> _Written exercise_:
Write out every one of the rows below word for word, leaving out the pictures.

> _Data to process_:

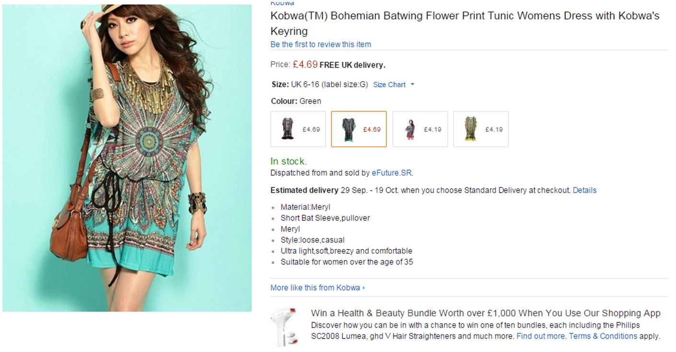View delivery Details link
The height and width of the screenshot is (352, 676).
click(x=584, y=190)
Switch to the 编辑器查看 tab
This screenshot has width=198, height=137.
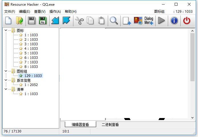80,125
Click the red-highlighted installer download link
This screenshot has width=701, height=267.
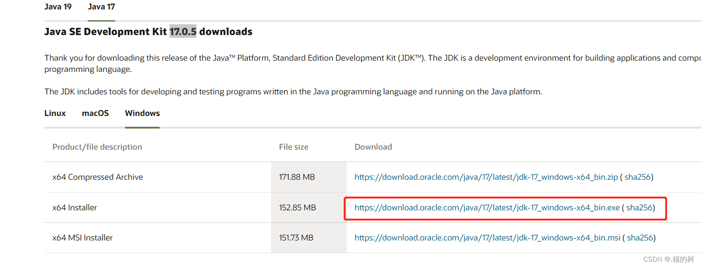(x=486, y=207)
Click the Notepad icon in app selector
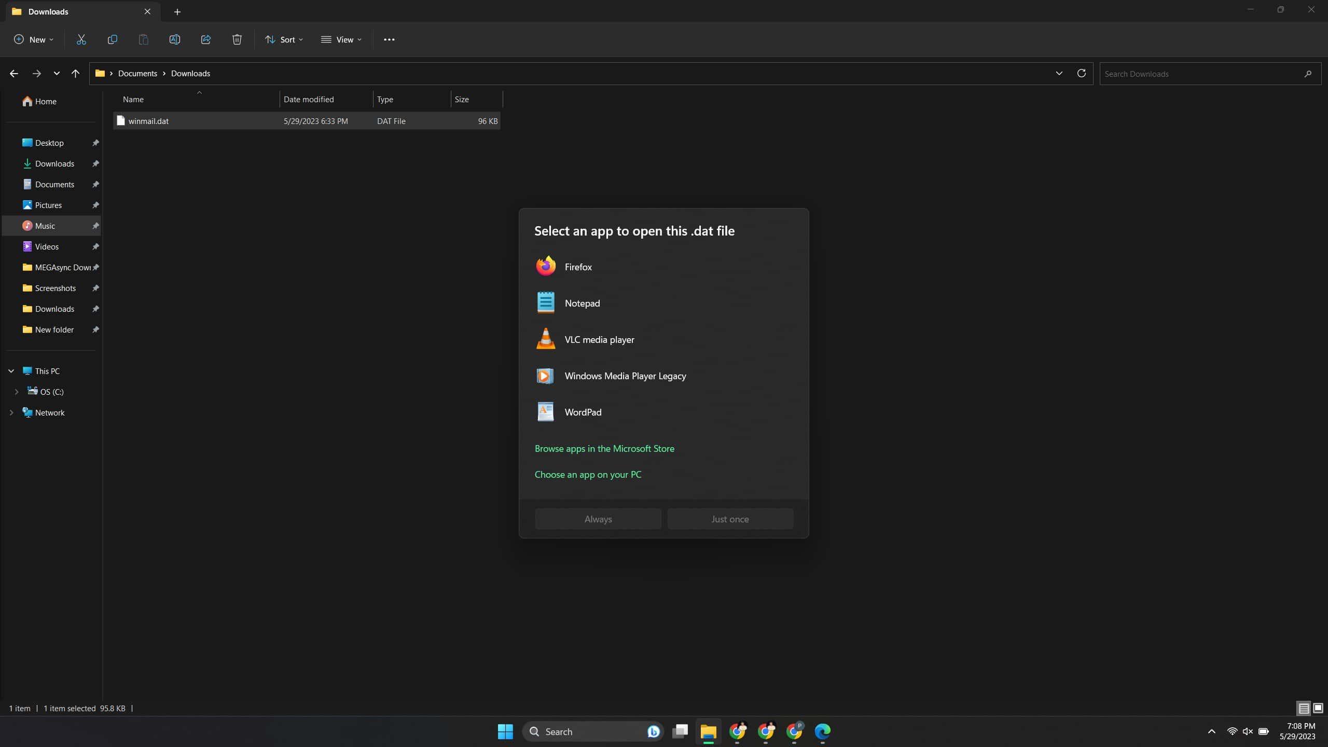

> _Solution below_:
View delivery Details link
The height and width of the screenshot is (352, 676).
click(x=584, y=190)
Switch to the 编辑器查看 tab
This screenshot has width=198, height=137.
80,125
Click the red-highlighted installer download link
This screenshot has width=701, height=267.
(x=486, y=207)
Click the Notepad icon in app selector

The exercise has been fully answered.